Dagegen hat der Beschwerdeführer in seiner Beschwerde gegen den Bescheid der belangten Behörde vorgebracht, dass sich die Situation im Sudan im Vergleich zu den erstinstanzlichen Verfahren wesentlich geändert habe, und verweist auf eine - von der belangten Behörde zitierte - Anfragenbeantwortung der RDC vom 04.06.2010, wonach freiwillig und zwangsweise in den Sudan zurückgeführte Asylwerber von den sudanesischen Sicherheitskräften verprügelt, inhaftiert und auch getötet werden. Mit diesem Bericht habe sich die belangte Behörde nicht ausreichend auseinandergesetzt.
In Hinblick auf die unter Pkt. 3.4.4. dargelegten Ausführungen, wonach zunächst durch weitere Ermittlungen die Herkunft und Staatsangehörigkeit des Beschwerdeführers zu klären sind, ist dieses Beschwerdevorbringen allerdings nicht von Relevanz.
Spruchpunkt B)
Gemäß § 25a Abs. 1 des Verwaltungsgerichtshofgesetzes 1985 (VwGG) hat das Verwaltungsgericht im Spruch seines Erkenntnisses oder Beschlusses auszusprechen, ob die Revision gemäß Art. 133 Abs. 4 B-VG zulässig ist. Der Ausspruch ist kurz zu begründen.
Die Revision gegen die gegenständliche Entscheidung ist gemäß Art. 133 Abs. 4 B-VG nicht zulässig, weil die Entscheidung nicht von der Lösung einer Rechtsfrage abhängt, der grundsätzliche Bedeutung zukommt. Weder weicht die gegenständliche Entscheidung von der bisherigen Rechtsprechung des Verwaltungsgerichtshofes ab, noch fehlt es an einer Rechtsprechung; weiters ist die vorliegende Rechtsprechung des Verwaltungsgerichtshofes auch nicht als uneinheitlich zu beurteilen. Auch liegen keine sonstigen Hinweise auf eine grundsätzliche Bedeutung der zu lösenden Rechtsfrage vor. Konkrete Rechtsfragen grundsätzlicher Bedeutung sind weder in der gegenständlichen Beschwerde vorgebracht worden noch im Verfahren vor dem Bundesverwaltungsgericht hervorgekommen.

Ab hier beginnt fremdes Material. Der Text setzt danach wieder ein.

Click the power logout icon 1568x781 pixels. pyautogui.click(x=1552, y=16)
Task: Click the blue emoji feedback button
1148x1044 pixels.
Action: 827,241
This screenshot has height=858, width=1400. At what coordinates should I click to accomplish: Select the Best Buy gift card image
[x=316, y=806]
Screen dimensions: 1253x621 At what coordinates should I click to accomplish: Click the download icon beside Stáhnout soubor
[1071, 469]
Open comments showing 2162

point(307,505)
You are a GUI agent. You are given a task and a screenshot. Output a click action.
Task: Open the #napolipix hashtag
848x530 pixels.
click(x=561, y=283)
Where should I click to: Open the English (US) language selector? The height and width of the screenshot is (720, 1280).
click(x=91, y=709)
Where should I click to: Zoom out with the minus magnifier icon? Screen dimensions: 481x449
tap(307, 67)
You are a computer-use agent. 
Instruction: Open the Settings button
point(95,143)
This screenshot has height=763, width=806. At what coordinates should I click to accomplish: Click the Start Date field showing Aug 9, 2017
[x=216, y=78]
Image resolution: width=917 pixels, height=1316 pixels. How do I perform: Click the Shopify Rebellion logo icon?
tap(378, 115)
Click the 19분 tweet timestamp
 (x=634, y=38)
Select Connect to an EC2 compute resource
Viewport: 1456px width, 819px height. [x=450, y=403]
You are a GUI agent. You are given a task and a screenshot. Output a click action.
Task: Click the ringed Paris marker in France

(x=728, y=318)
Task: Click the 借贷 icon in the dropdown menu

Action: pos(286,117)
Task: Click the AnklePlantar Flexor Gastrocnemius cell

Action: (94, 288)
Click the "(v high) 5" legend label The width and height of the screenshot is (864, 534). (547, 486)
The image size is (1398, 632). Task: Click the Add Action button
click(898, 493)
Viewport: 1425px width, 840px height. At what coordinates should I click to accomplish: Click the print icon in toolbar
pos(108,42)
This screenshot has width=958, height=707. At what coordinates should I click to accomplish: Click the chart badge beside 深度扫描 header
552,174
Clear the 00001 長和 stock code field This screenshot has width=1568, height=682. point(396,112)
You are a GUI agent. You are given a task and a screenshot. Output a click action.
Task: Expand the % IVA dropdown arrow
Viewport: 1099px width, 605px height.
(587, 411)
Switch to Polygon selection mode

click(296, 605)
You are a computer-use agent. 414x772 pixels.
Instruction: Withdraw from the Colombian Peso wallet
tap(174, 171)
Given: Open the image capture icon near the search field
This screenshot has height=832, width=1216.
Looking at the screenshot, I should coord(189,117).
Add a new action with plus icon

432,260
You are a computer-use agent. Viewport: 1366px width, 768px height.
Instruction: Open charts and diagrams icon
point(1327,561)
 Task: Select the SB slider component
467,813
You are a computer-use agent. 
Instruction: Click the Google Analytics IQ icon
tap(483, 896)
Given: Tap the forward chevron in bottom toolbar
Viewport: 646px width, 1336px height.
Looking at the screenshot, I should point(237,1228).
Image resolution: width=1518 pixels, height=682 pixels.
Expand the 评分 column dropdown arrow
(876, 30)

Die oben in der rechtlichen Beurteilung angeführte Judikatur des Verwaltungsgerichtshofes zu den bei der Abwägung der öffentlichen Interessen und jener des Beschwerdeführers zu beachtenden Kriterien der Aufenthaltsdauer, des Entstehens und der Schutzwürdigkeit des Privat- und Familienlebens, des Grades der Integration des Fremden, der Selbsterhaltungsfähigkeit, der Sprachkenntnisse, der familiären Beziehungen in Österreich und im Heimatstaat und ähnlicher Umstände ist zwar zu früheren Rechtslagen ergangen, sie ist jedoch auf die inhaltlich meist völlig gleichlautenden Bestimmungen der nunmehr geltenden Rechtslage unverändert übertragbar.